3. In areas not scheduled to be served by a central sewerage system, onsite sewage treatment and disposal systems must, by December 31, 2015, comply with department rules and provide the level of treatment described in subparagraph 2.
4. In areas scheduled to be served by a central sewerage system by December 31, 2015, if the property owner has paid a connection fee or assessment for connection to the central sewerage system, the property owner may install a holding tank with a high water alarm or an onsite sewage treatment and disposal system that meets the following minimum standards:
a. The existing tanks must be pumped and inspected and certified as being watertight and free of defects in accordance with department rule; and
b. A sand-lined drainfield or injection well in accordance with department rule must be installed.
5. Onsite sewage treatment and disposal systems must be monitored for total nitrogen and total phosphorus concentrations as required by department rule.
6. The department shall enforce proper installation, operation, and maintenance of onsite sewage treatment and disposal systems pursuant to this chapter, including ensuring that the appropriate level of treatment described in subparagraph 2. is met.
7. The authority of a local government, including a special district, to mandate connection of an onsite sewage treatment and disposal system is governed by s. 4, chapter 99-395, Laws of Florida.
8. Notwithstanding any other law, an onsite sewage treatment and disposal system installed after July 1, 2010, in unincorporated Monroe County, excluding special wastewater districts, that complies with the standards in subparagraph 2. is not required to connect to a central sewerage system until December 31, 2020.
(m) A product sold in the state for use in onsite sewage treatment and disposal systems may not contain any substance in concentrations or amounts that would interfere with or prevent the successful operation of such system, or that would cause discharges from such systems to violate applicable water quality standards. The department shall publish criteria for products known or expected to meet the conditions of this paragraph. If a product does not meet such criteria, such product may be sold if the manufacturer satisfactorily demonstrates to the department that the conditions of this paragraph are met.
(n) Evaluations for determining the seasonal high-water table elevations or the suitability of soils for the use of a new onsite sewage treatment and disposal system shall be performed by department personnel, professional engineers registered in the state, or such other persons with expertise, as defined by rule, in making such evaluations. Evaluations for determining mean annual flood lines shall be performed by those persons identified in paragraph (2)(l). The department shall accept evaluations submitted by professional engineers and such other persons as meet the expertise established by this section or by rule unless the department has a reasonable scientific basis for questioning the accuracy or completeness of the evaluation.
(o) An application for an onsite sewage treatment and disposal system permit shall be completed in full, signed by the owner or the owner’s authorized representative, or by a contractor licensed under chapter 489, and shall be accompanied by all required exhibits and fees.
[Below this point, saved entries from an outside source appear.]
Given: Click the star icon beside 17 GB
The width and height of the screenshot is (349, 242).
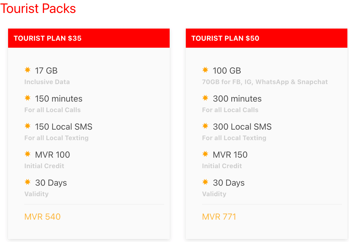Looking at the screenshot, I should (27, 70).
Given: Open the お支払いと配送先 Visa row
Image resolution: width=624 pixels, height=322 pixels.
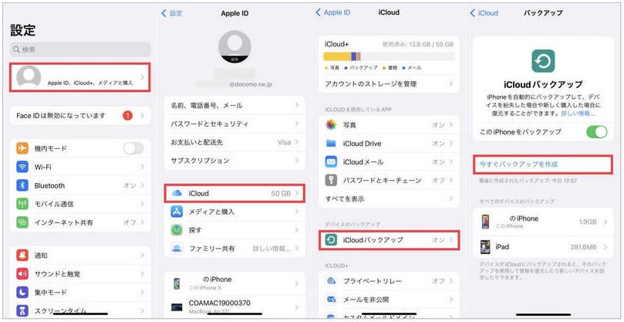Looking at the screenshot, I should point(234,142).
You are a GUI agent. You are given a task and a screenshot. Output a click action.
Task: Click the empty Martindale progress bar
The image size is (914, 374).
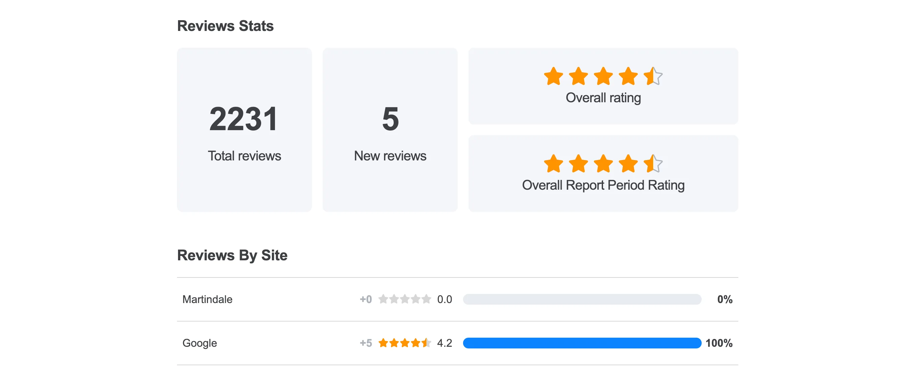pyautogui.click(x=582, y=299)
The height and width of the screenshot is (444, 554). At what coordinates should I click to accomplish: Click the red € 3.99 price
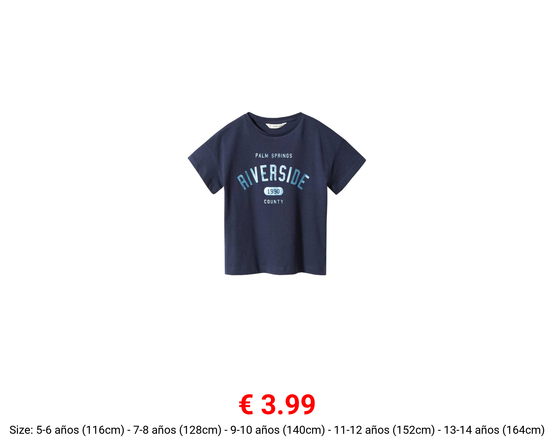click(x=277, y=405)
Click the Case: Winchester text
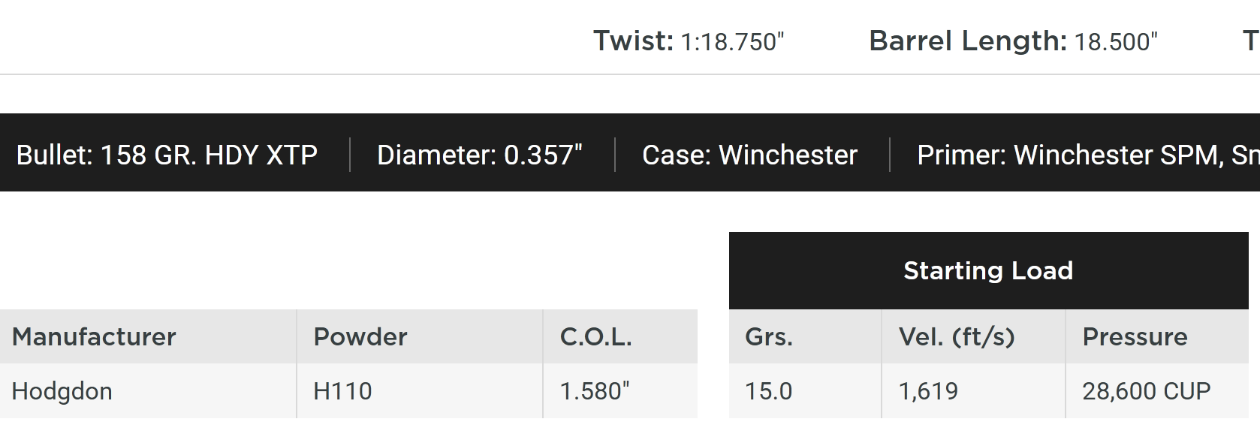The height and width of the screenshot is (440, 1260). (x=749, y=155)
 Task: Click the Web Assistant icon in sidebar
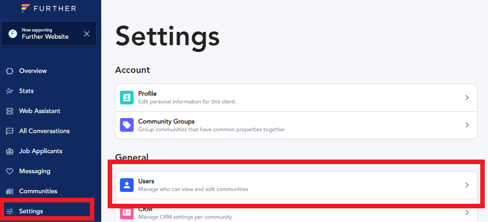(9, 111)
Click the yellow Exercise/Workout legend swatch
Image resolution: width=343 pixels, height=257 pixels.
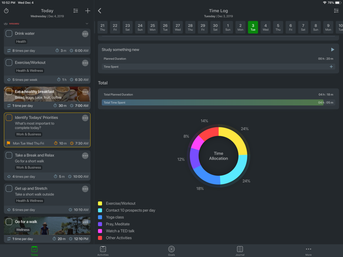click(x=100, y=204)
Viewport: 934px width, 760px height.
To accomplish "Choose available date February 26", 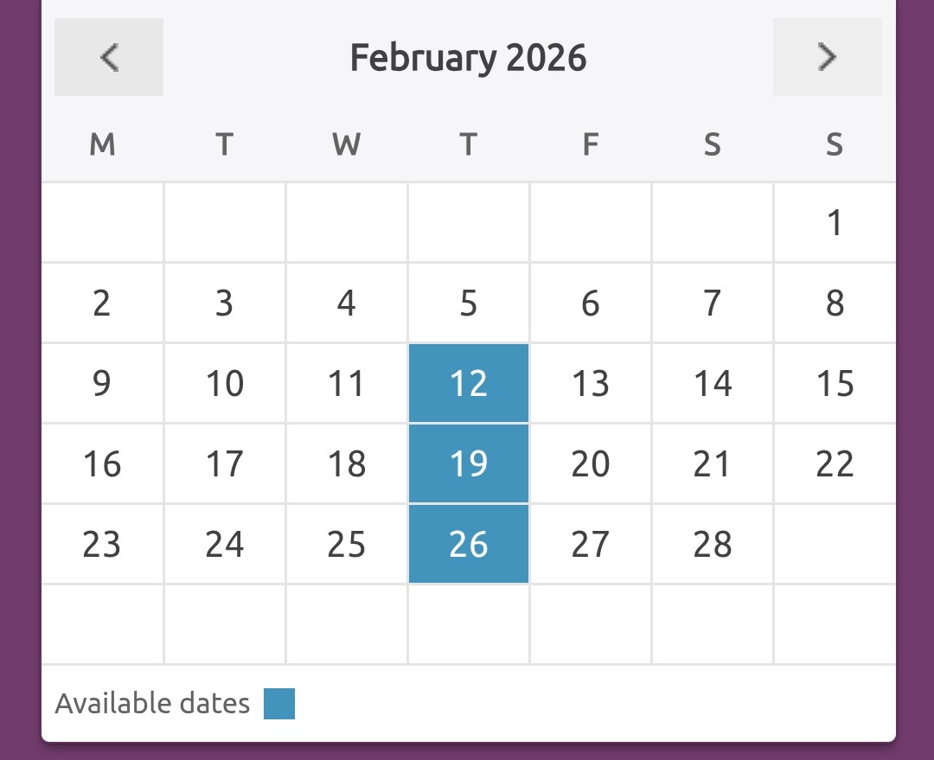I will (469, 544).
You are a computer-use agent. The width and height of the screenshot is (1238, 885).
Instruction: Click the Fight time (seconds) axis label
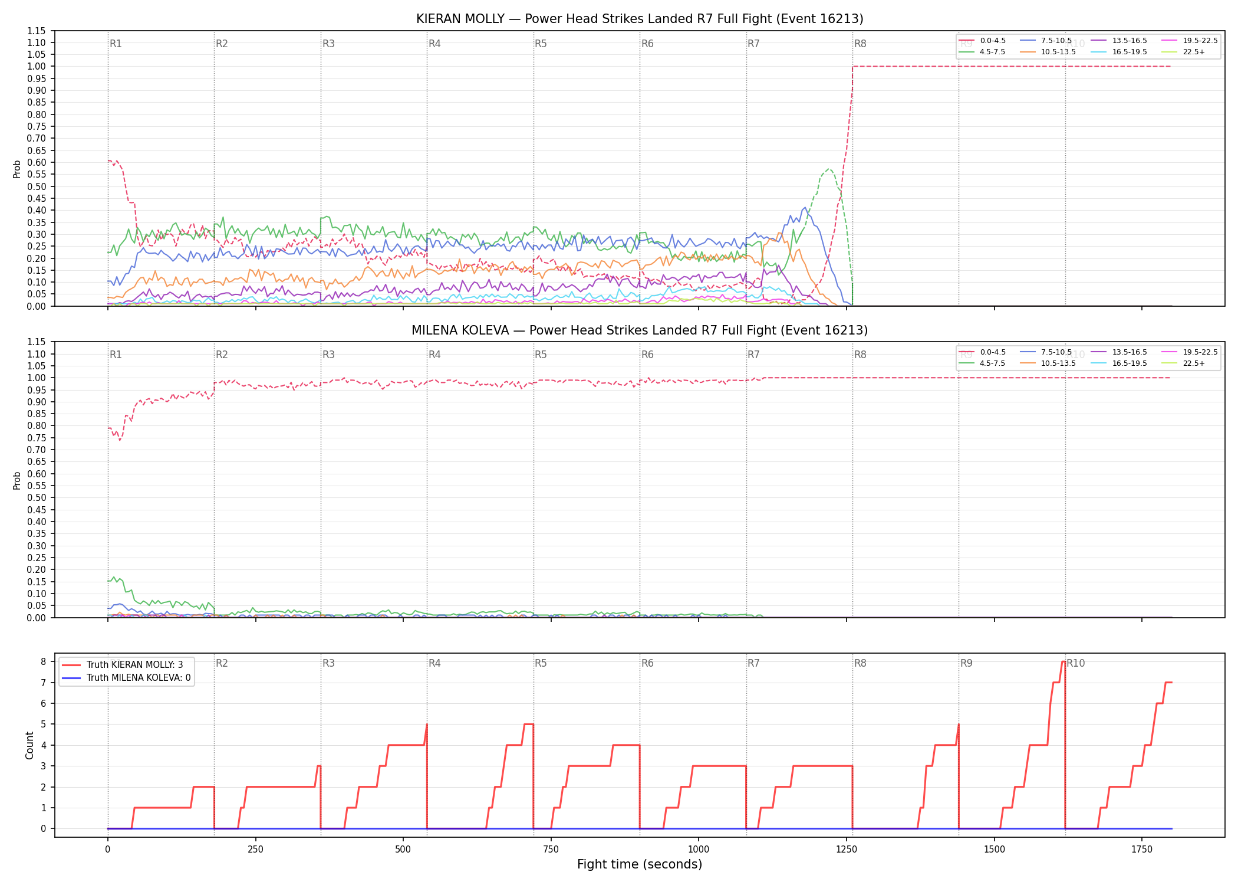[640, 864]
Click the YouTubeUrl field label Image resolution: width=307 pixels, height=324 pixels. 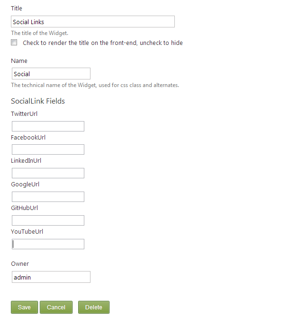[27, 232]
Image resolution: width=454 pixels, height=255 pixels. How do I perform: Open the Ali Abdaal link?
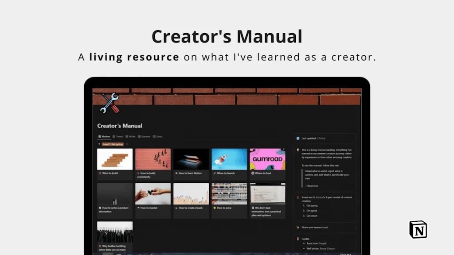(318, 197)
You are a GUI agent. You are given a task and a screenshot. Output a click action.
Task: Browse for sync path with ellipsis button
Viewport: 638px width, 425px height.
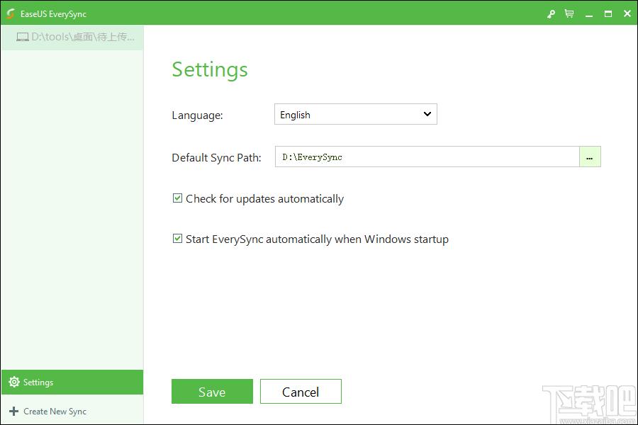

Specific documentation of property ownership is not required as a prerequisite to the review of an application or the issuance of a permit. The issuance of a permit does not constitute determination by the department of property ownership.
(p) The department may not require any form of subdivision analysis of property by an owner, developer, or subdivider before submission of an application for an onsite sewage treatment and disposal system.
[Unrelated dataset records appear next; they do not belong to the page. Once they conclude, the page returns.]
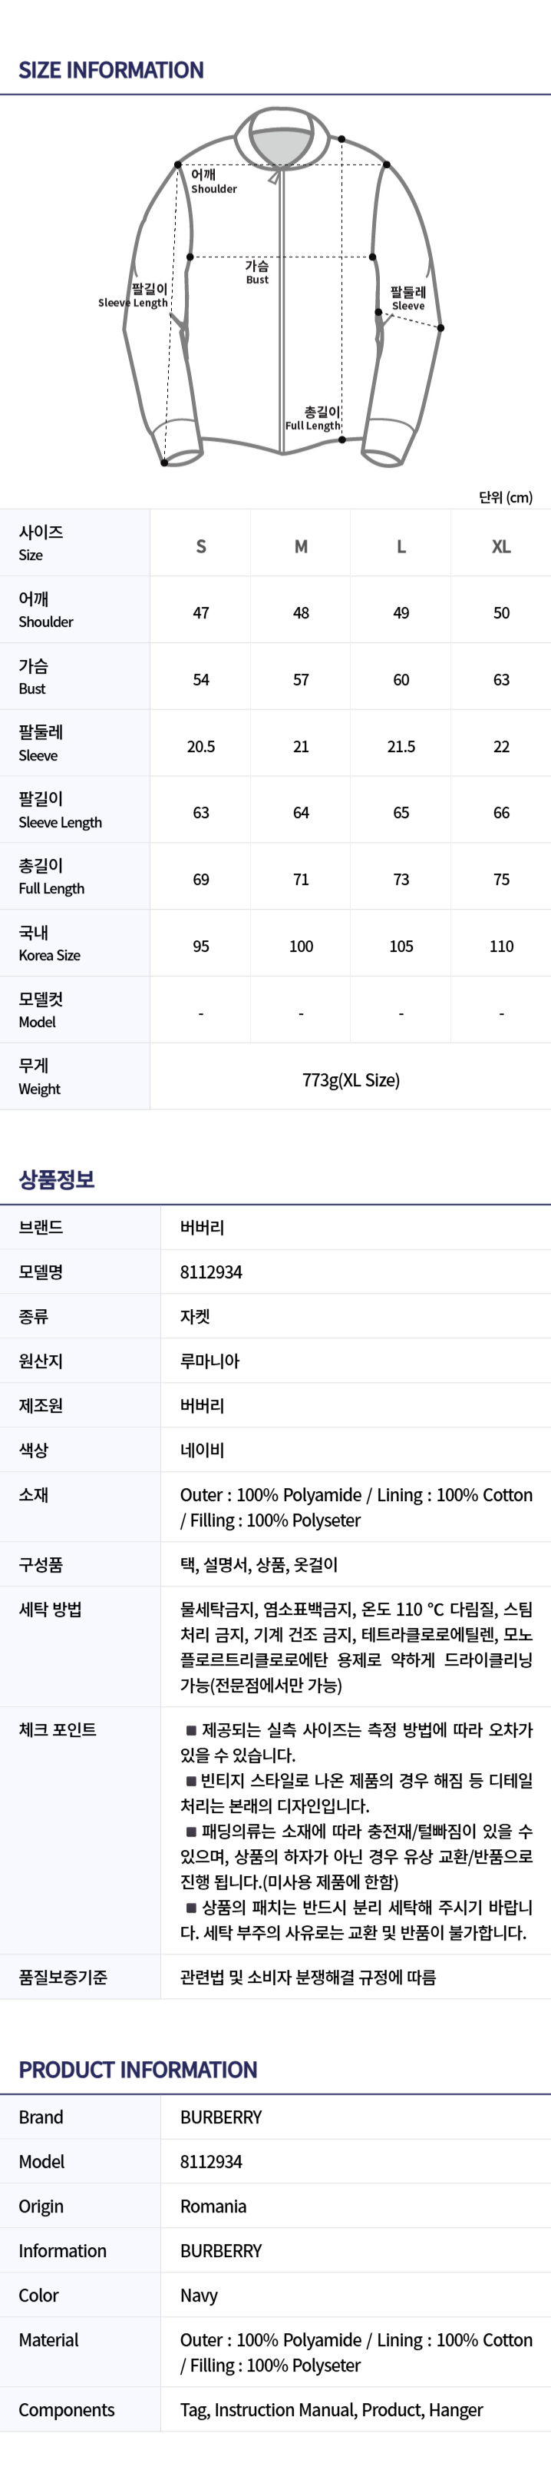Select the S size column header
551x2483 pixels.
click(200, 547)
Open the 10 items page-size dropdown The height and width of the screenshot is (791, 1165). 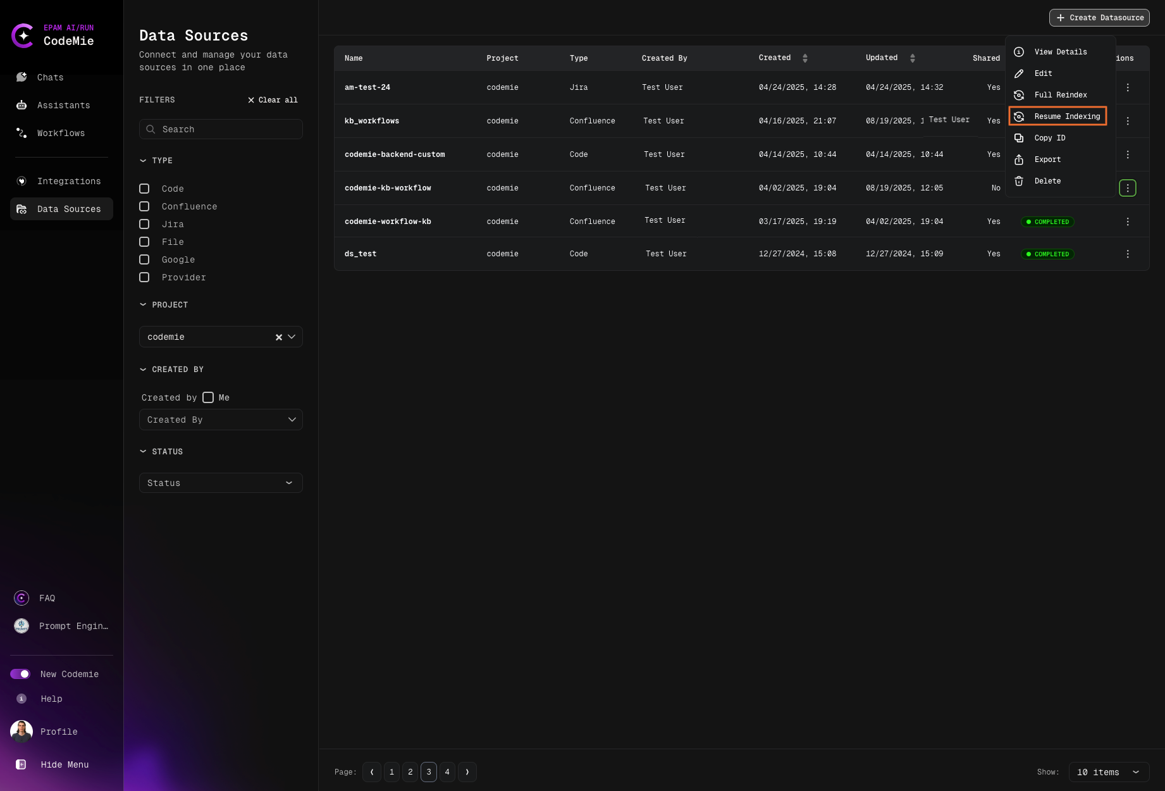tap(1108, 772)
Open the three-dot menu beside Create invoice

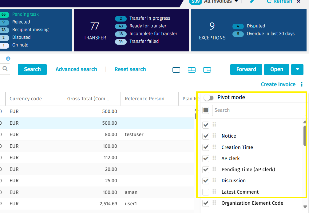[302, 84]
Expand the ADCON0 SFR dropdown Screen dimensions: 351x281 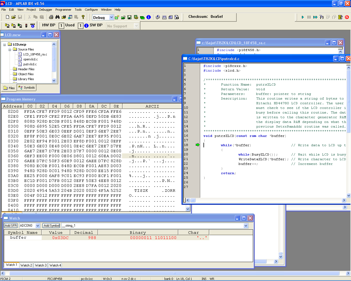(38, 226)
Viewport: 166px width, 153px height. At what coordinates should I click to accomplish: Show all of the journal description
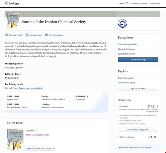tap(52, 56)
(q) This section does not limit the power of a municipality or county to enforce other laws for the protection of the public health and safety.
(r) In the siting of onsite sewage treatment and disposal systems, including drainfields, shoulders, and slopes, guttering may not be required on single-family residential dwelling units for systems located greater than 5 feet from the roof drip line of the house. If guttering is used on residential dwelling units, the downspouts shall be directed away from the drainfield.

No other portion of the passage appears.